→ **Job 1**
Answer these questions using the weak convergence exercise. Mark each answer with the same letter as its question.
(a) To which space does $g$ belong?
(b) What inequality must be proved, and where must it hold?
(c) Which property of the $L^2$-norm does Answer 1 state as the first fact to use?
→ **Job 2**
In the weak convergence exercise, rewrite the paragraph beginning "Let $(f_n)$ be a sequence" as a list that keeps its main facts.
→ **Job 3**
Continue the weak convergence exercise from the point where it stops.

Weak convergence exercise.

Question

Let $(f_n)$ be a sequence in $L^2(\mathbb R)$ and let $f\in L^2(\mathbb R)$ and $g\in L^1(\mathbb R)$. Suppose that \begin{eqnarray*} f_n\rightharpoonup f \hbox{ weakly in }L^2(\mathbb R)\,, \\ f_n^2\rightharpoonup g \hbox{ weakly in }L^1(\mathbb R)\,. \end{eqnarray*} Prove that $g\geq f^2$ a.e. in $\mathbb R$.

Thank you for your help.

Answer 1

Your proof should make use of the following facts:

1. The $L^2$-norm (in fact, any norm) is lower semicontinuous w.r.t. weak convergence, i.e. $\Vert h \Vert_2 \leq \liminf_n \Vert h_n \Vert_2$ for $h_n \rightharpoonup h$.

→ **Dataset section**
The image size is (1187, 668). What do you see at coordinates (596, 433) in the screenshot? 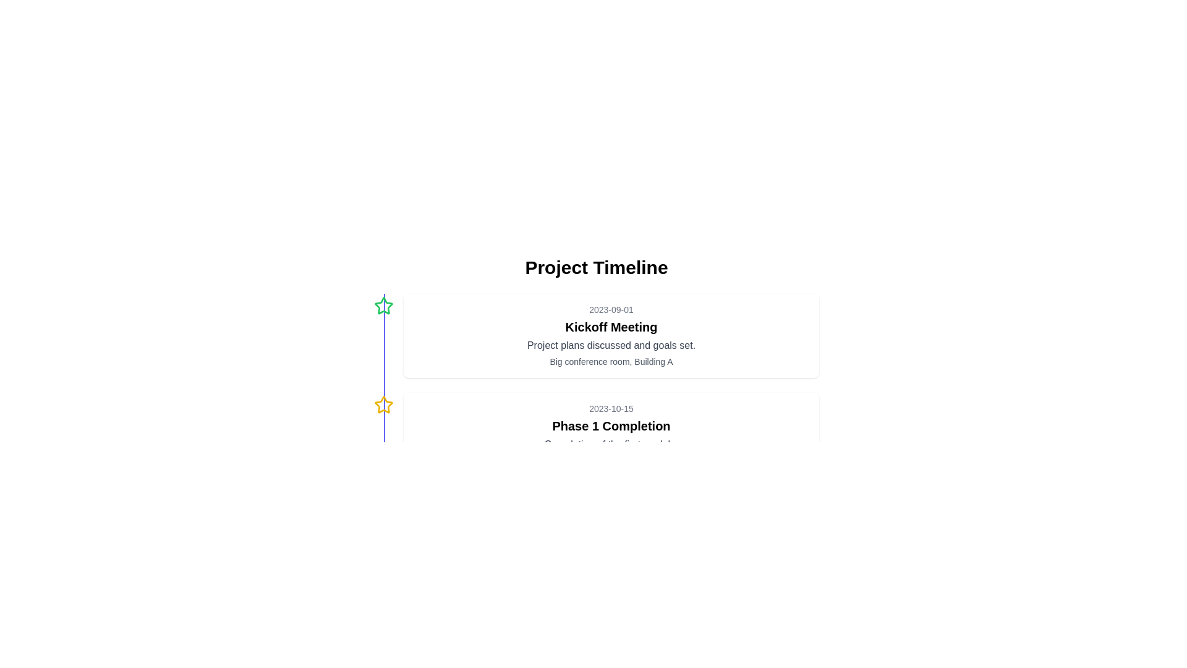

→ **Exercise response 1**
(a) $g$ belongs to $L^1(\mathbb R)$.
(b) It must be proved that $g \geq f^2$ almost everywhere in $\mathbb R$.
(c) The $L^2$-norm is lower semicontinuous with respect to weak convergence. That is, $\Vert h \Vert_2 \leq \liminf_n \Vert h_n \Vert_2$ when $h_n \rightharpoonup h$.

→ **Exercise response 2**
- Given: a sequence $(f_n)$ in $L^2(\mathbb R)$, a function $f \in L^2(\mathbb R)$ and a function $g \in L^1(\mathbb R)$.
- Assumption 1: $f_n \rightharpoonup f$ weakly in $L^2(\mathbb R)$.
- Assumption 2: $f_n^2 \rightharpoonup g$ weakly in $L^1(\mathbb R)$.
- To prove: $g \geq f^2$ a.e. in $\mathbb R$.

→ **Exercise response 3**
2. The map $h \mapsto h \cdot \chi_A$ is continuous (on $L^1$ and on $L^2$).
3. If $h_n \rightharpoonup h$ and $T$ is linear and continuous, then $T h_n \rightharpoonup Th$.
4. You can characterize the inequality $f^2 \leq g$ by using integrals (how?).

EDIT: Here is a more detailed hint. You have (why?)

$$ \int_A |f|^2 = \Vert f \chi_A \Vert_2^2 \leq \liminf_n \Vert f_n \chi_A \Vert_2^2 = \int |f_n|^2 \chi_A. $$

How does that help you?